Lecturer, Mechanical and Aerospace Engineering Department
In this class called Sustainable Product Design, multi-disciplinary design teams made up of students from diverse majors, ranging from engineering and sciences to arts and architecture, were tasked to design new or redesign existing products that met the needs of their users while minimizing their environmental impact. While some students had designed products before, no one had evaluated them for their environmental impact. Some had heard about life cycle analysis, but they all thought it was something that was esoteric and practiced by expert LCA practitioners. An easy-to-use LCA tool – Sustainable Minds (SM) – that they could integrate into their design process from the very beginning was a very welcome surprise.

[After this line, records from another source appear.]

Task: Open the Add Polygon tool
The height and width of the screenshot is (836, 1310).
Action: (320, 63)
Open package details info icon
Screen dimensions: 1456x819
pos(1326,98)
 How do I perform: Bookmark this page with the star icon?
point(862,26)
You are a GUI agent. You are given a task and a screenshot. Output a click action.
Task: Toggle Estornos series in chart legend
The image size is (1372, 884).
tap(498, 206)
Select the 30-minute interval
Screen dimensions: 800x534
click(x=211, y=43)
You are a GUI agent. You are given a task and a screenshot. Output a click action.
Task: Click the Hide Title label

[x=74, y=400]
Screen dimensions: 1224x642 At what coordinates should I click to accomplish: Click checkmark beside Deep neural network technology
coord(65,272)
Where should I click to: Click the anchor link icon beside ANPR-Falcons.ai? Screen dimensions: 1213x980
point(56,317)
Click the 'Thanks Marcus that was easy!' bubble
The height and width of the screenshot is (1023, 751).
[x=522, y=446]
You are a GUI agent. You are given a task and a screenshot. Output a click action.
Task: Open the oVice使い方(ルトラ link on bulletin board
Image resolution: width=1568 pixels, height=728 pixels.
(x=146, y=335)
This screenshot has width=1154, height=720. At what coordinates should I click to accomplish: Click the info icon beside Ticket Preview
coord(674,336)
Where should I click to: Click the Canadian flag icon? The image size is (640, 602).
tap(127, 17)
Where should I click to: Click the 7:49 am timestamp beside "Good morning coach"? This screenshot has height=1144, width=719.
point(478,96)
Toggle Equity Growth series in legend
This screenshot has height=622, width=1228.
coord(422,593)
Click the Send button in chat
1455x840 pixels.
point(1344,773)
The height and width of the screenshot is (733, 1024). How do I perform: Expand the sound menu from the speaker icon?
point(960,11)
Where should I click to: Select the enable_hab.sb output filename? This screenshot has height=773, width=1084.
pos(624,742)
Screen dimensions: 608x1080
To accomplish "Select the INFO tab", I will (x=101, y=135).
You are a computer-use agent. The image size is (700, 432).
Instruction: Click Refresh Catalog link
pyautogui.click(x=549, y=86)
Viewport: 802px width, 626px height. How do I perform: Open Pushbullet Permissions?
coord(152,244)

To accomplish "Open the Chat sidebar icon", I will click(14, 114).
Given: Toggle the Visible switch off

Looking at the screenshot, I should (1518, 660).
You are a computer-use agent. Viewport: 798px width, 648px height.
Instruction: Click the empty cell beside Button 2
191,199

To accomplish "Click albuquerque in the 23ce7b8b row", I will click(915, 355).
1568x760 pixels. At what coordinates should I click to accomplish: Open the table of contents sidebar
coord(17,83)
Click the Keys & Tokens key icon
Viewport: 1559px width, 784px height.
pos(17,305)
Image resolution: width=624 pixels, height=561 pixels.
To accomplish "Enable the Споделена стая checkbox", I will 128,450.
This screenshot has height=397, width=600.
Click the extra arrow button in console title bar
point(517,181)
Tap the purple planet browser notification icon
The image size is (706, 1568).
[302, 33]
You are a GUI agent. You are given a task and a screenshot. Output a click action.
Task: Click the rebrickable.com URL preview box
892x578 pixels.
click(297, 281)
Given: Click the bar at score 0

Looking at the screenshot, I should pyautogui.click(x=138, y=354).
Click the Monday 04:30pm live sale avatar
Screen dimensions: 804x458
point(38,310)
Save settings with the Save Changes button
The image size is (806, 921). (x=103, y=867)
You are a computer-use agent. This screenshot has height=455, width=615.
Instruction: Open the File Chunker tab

Some students set up their reference design concepts in SM from rough sketches they had drawn up during team brainstorming sessions. Others went with drawings they acquired from manufacturers, while some dismantled their own vacuum cleaners, leaf blowers and other gadgets to get precise measurements. Some used CAD models of their products created in earlier courses, while others created CAD models after they had performed comparisons in SM and chosen their final eco-friendly design. Students meticulously traversed the entire eco-strategy wheel supplied by Sustainable Minds to apply strategies from each phase of product’s lifecycle. Their out-of-the-box approach resulted in some very innovative product designs: community solar rice cooker/ vegetable steamer / crock pot combo gadget, vacuum cleaner / leaf blower transformer machine, a “rumio” that combined the functions of an art studio and a living room, an aluminum-bamboo electric fan, to name a few.
Students found Sustainable Minds to be very easy to understand, use and explain. They integrated the visual charts from SM into their final project presentations. They also made full use of the materials available on SM’s online Learning Center. All in all, I had a very satisfied class of students who felt empowered and ready to design and engineer the next generation of eco-friendly products.